There’s a wide operational gap that’s causing this problem. Business and data stewards express their needs and requirements in terms that don’t align to technical metadata in databases and data lakes on-prem and in the cloud. This flawed process results in manually tagged data that cannot be identified because metadata is obscure, inconsistent, or missing altogether. Manual tagging is already fraught with inefficiencies, and at a petabyte volume it’s disastrous, causing operational inefficiency, lost productivity, and unreliable search results.
What are Sensitive Data Discovery Tools?
Two processes are essential to protecting sensitive data: discovery and classification. Enterprises need sensitive data discovery tools that automate both processes, using a combination of AI to automatically discover and tag data with business terms, ML, and user-driven curation and training.
As part of Waterline Data’s data catalog product, sensitive data discovery tool named Aristotle, collects hundreds of data points about each data field and saves it as a “fingerprint” in the Waterline data catalog. This unique fingerprint is an approximation of the values contained in each field and can easily be used to find similar fields. It then applies machine learning to cluster and group similar fields, often grouping thousands of similar fields together. After it learns the business contents of one field from existing metadata or a business user, it propagates that label across all the other fields.

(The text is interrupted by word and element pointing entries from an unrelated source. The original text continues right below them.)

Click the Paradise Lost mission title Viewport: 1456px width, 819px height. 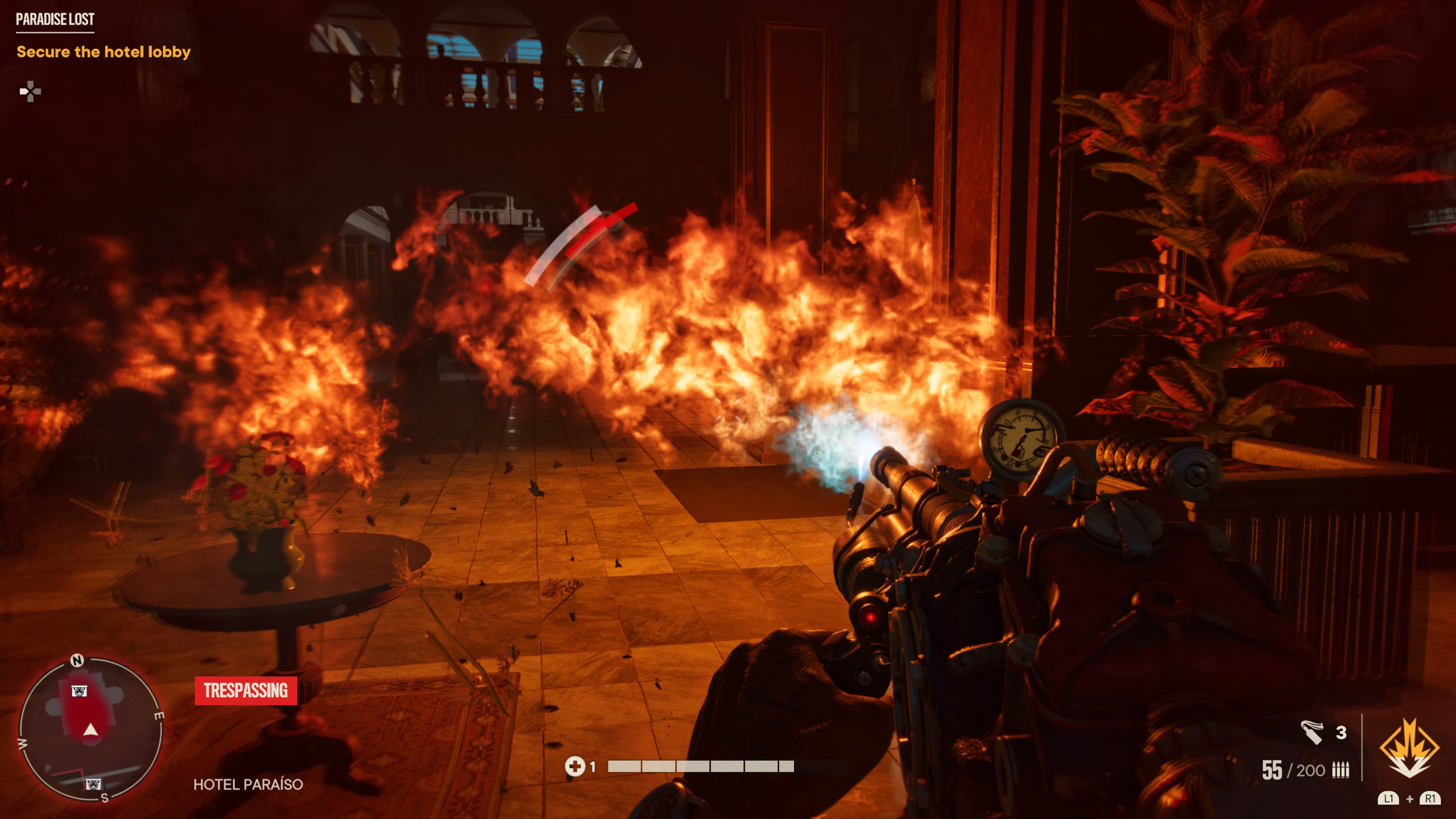tap(55, 19)
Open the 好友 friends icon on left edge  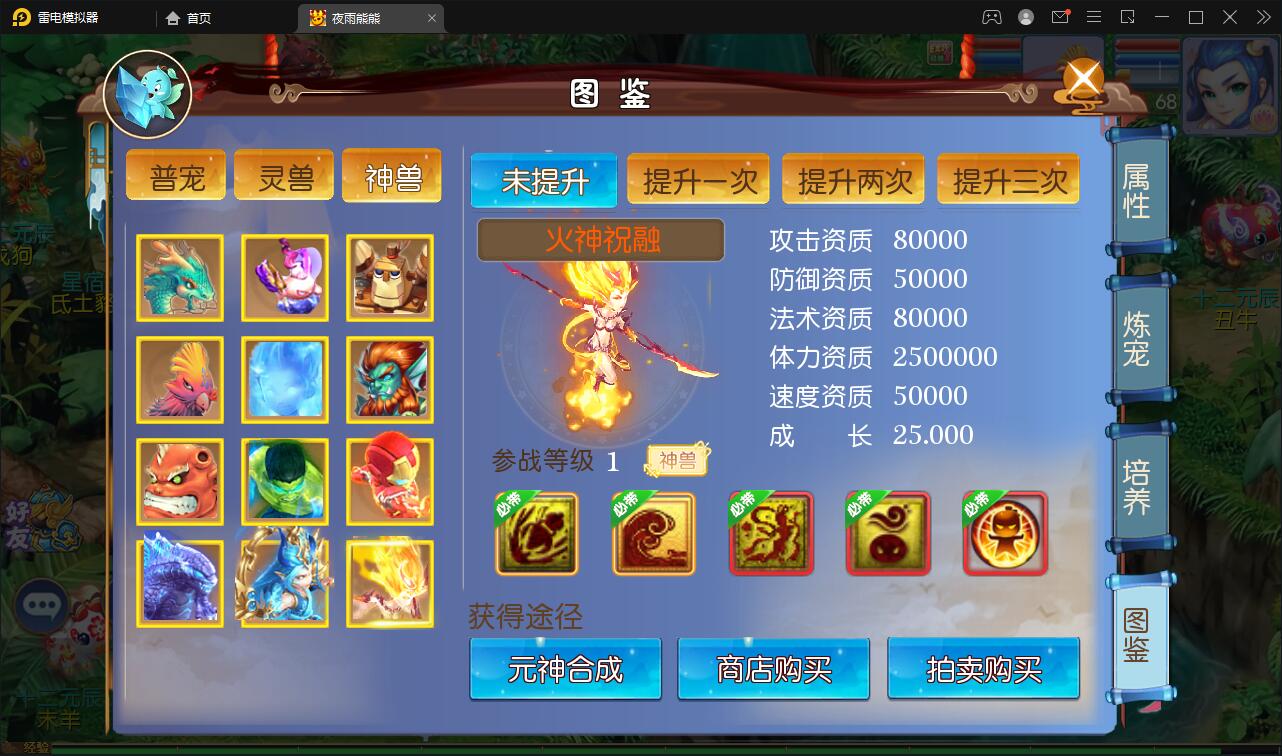coord(42,524)
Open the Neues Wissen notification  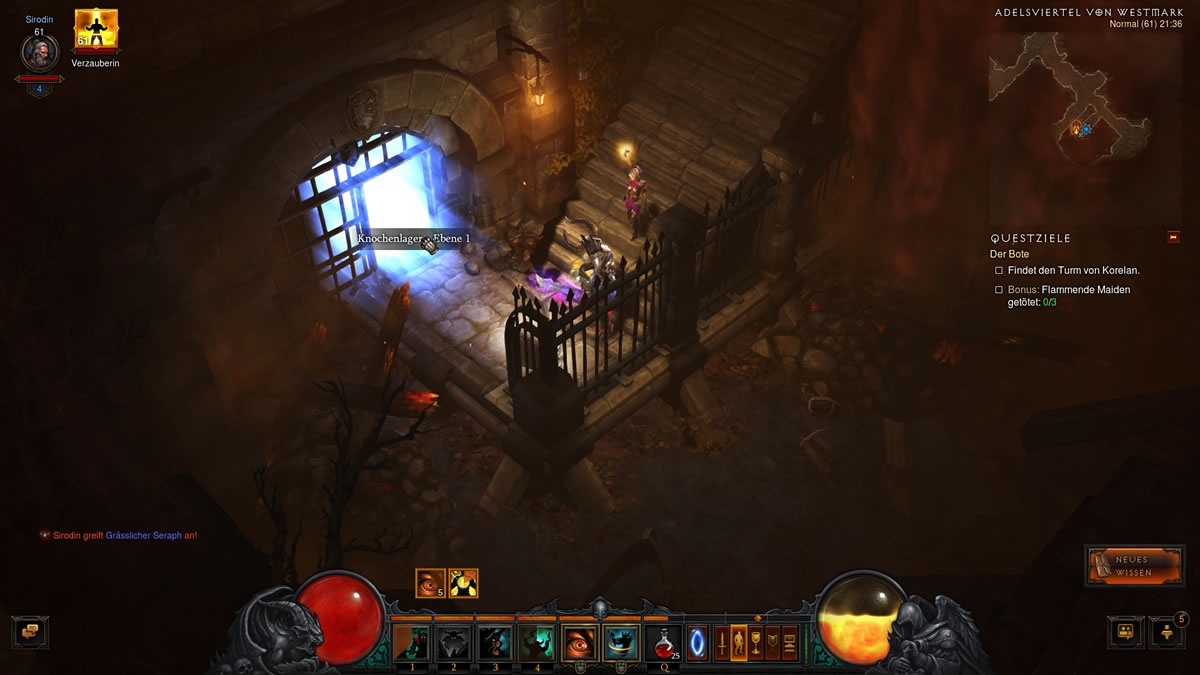tap(1134, 565)
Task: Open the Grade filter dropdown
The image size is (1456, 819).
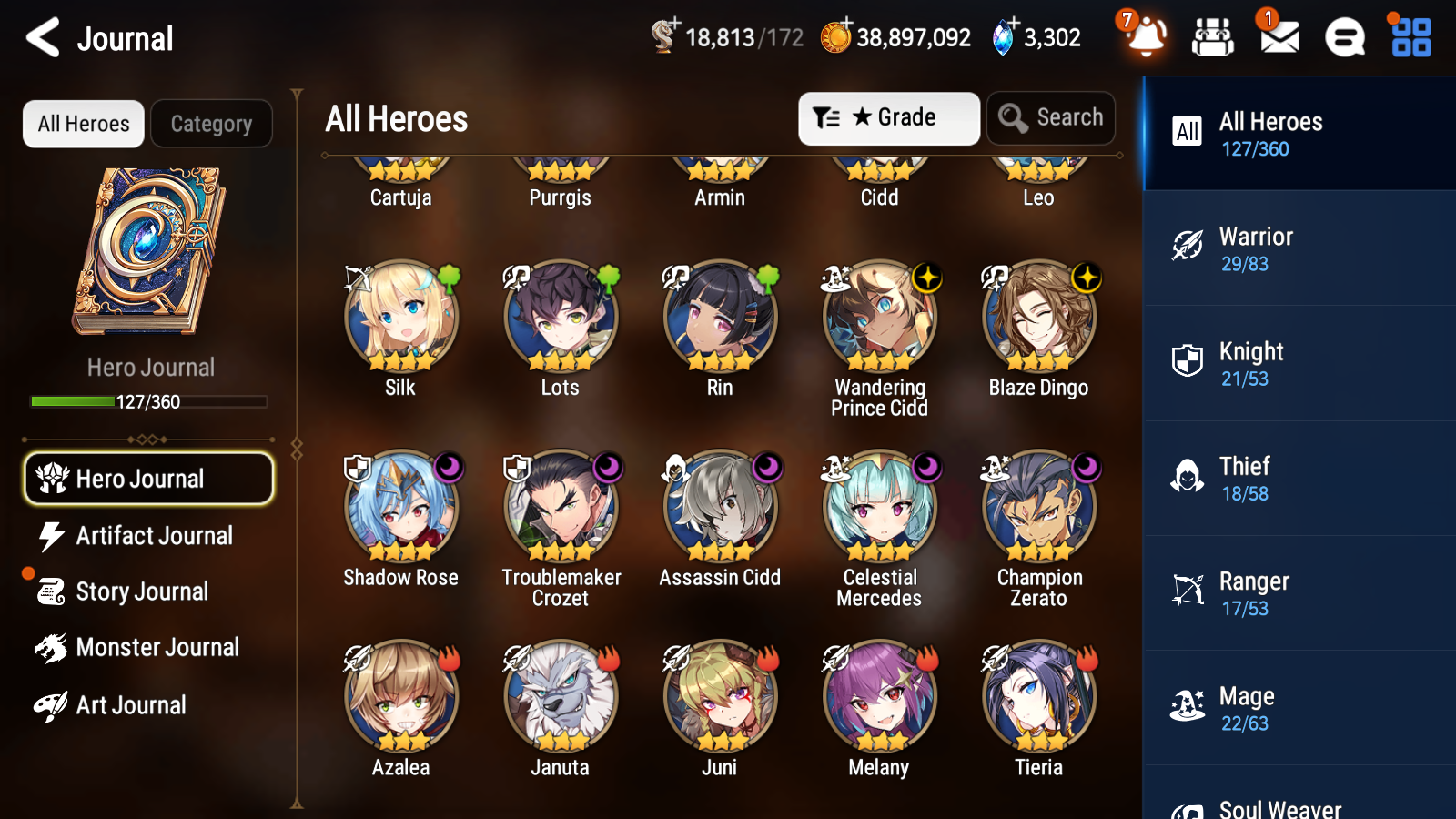Action: [887, 117]
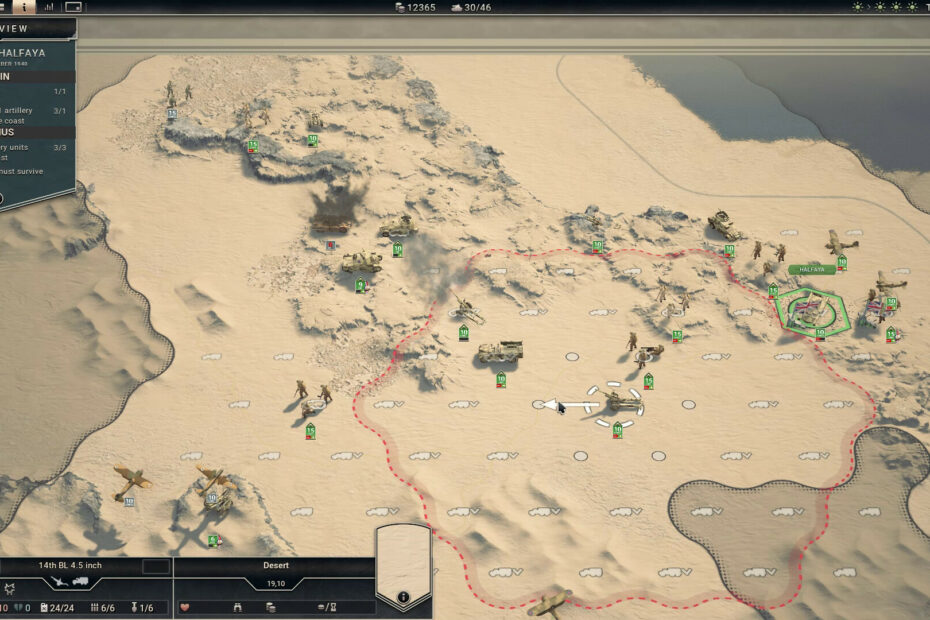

Users then continually passively train the data catalog as they go about their normal tasks, such as searching for data. If they see an incorrect tag or a missing tag, they can easily correct it. Aristotle’s machine learning learns from this action and continuously improves its ability to recognize and accurately tag data. Users also add value to the data catalog as they rate, comment, and collaborate. The end result is a very efficient method for tagging and cataloging all data.
Make Hay While the Sun Shines
Using sensitive data discovery tools to identify and classify data helps enterprises achieve three primary objectives:
- Do more with the data you already have (after you know what the data is).
- Secure the data to meet regulatory demands and prospect/customer/shareholder expectations.
- Be ready for the future, as more state/region and global regulation is coming. It’s inevitable.
Enterprises that engage sensitive data discovery tools now to gain control of existing and incoming data will have a competitive advantage over those that get bogged down by non-compliance in the very near future.